There We Go Again

, Sarah Carlsruh, Leave a comment

Unlike the current Republican Party, which does not “know what it stands for,” former President Ronald Reagan’s ideals encompassed the Republican party, claimed Craig Shirley, author of Rendezvous with Destiny: Ronald Reagan and the Campaign That Changed America. This transformed the Republican Party into a conservative party and made the conservativism of Reagan’s day into the vehicle of change, claimed Shirley Unfortunately, America has no such “father figure today” Shirley said when he introduced his book at The Heritage Foundation’s conservative Blogger’s Briefing on November 10th.
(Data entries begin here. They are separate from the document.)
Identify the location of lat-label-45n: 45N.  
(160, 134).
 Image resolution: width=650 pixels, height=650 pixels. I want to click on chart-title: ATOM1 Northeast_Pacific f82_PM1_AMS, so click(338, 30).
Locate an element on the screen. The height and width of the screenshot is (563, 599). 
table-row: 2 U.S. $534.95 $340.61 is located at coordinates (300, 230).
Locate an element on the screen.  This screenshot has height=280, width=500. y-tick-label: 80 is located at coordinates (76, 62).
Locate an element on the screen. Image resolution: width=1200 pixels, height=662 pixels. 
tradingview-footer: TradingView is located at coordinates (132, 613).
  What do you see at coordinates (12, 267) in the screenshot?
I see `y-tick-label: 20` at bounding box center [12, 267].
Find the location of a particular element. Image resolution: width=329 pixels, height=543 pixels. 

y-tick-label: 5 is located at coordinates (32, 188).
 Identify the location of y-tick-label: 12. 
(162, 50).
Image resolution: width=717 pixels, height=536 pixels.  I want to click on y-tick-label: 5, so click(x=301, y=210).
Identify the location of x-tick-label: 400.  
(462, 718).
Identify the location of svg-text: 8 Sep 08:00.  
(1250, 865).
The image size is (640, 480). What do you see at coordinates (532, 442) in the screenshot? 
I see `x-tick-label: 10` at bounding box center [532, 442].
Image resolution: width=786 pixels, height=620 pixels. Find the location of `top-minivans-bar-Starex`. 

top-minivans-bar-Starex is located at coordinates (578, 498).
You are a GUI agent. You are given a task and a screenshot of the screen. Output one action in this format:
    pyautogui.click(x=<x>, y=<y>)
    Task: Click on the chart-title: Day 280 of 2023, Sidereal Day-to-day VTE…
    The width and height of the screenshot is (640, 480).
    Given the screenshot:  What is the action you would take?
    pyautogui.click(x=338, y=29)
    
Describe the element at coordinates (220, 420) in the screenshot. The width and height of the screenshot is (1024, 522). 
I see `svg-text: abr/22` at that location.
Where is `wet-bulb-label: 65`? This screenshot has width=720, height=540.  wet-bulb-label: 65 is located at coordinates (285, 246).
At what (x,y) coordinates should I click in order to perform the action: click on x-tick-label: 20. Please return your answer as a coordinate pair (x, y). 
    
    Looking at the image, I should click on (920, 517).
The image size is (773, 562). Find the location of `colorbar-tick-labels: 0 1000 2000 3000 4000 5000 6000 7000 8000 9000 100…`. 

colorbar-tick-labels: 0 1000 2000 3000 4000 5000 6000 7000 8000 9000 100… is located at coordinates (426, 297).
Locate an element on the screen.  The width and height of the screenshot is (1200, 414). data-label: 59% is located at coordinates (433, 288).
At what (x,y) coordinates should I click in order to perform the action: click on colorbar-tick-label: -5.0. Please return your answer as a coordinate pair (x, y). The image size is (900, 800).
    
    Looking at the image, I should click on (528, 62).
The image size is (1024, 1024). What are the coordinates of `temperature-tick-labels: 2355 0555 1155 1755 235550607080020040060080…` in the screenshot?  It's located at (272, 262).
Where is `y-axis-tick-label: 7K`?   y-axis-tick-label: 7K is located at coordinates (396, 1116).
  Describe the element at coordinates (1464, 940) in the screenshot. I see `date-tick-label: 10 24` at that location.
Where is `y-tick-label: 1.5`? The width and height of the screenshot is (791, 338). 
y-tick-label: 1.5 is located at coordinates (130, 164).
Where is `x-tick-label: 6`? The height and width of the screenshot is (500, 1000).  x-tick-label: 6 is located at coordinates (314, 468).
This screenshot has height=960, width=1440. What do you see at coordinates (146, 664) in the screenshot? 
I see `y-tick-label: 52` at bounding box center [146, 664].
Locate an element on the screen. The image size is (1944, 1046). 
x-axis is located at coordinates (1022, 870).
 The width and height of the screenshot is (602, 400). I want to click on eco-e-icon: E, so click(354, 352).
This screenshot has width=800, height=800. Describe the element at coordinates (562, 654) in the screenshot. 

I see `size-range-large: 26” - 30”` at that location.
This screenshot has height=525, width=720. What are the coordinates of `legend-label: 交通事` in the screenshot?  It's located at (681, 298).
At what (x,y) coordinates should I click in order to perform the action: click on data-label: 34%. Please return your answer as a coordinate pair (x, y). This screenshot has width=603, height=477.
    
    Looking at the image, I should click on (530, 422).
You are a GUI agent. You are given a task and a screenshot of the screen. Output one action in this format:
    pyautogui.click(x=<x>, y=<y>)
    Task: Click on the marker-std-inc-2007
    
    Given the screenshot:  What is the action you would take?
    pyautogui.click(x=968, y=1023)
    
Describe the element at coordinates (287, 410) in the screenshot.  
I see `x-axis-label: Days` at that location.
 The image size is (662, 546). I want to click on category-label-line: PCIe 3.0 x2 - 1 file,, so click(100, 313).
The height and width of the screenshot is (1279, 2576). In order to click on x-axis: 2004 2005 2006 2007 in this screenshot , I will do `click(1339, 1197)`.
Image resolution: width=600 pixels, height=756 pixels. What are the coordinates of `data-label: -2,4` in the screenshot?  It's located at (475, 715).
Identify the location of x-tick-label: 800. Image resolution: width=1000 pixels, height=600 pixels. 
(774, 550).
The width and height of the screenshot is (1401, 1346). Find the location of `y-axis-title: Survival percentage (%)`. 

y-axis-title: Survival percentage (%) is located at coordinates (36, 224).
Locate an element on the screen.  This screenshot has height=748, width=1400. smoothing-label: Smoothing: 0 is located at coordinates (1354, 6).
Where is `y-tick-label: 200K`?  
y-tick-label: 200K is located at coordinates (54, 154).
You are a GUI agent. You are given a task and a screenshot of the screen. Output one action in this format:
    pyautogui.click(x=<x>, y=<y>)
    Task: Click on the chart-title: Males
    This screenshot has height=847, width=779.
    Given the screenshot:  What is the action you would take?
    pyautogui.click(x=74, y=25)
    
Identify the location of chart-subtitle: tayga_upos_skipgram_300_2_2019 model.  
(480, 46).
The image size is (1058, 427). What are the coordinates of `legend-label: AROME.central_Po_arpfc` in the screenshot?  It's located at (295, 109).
In response to critics suggesting conservatives should move on, and forget Reagan, Shirley pointed out that Reagan’s ideals, like those of the Constitution, are always applicable. “Reagan’s philosophies did not change.”

“In some ways, it is a lot worse than it was 30 years ago,” Shirley said. The media is dominated by a liberal bias and journalism schools teach students how to sway readers, not how to report the facts. However, he identified the waning “influence of the mainstream media,” because now Americas have alternative sources of information. The current “void on the right” is being filled by TEA party protestors and town hall protestors in a “growing intellectual movement.”

“Starting in the 1960’s, the government starts to not work,” argued Craig Shirley. Pick up the newspaper, he urged; there is some news of the failure of government.

The next speaker at the Blogger’s Briefing, Tim Mooney, introduced DeficitFree.com, “to push for a balanced budget amendment” in light of the impending 12 trillion dollars in national debt. The debt is a problem not just for the children and grandchildren of America, he argued, but also “it is a big problem for us.” He said that the government “will balance this budget either by [its] own doing, or because the financial community will do it for [them].”

Sarah Carlsruh is an intern at the American Journalism Center, a training program run by Accuracy in Media and Accuracy in Academia.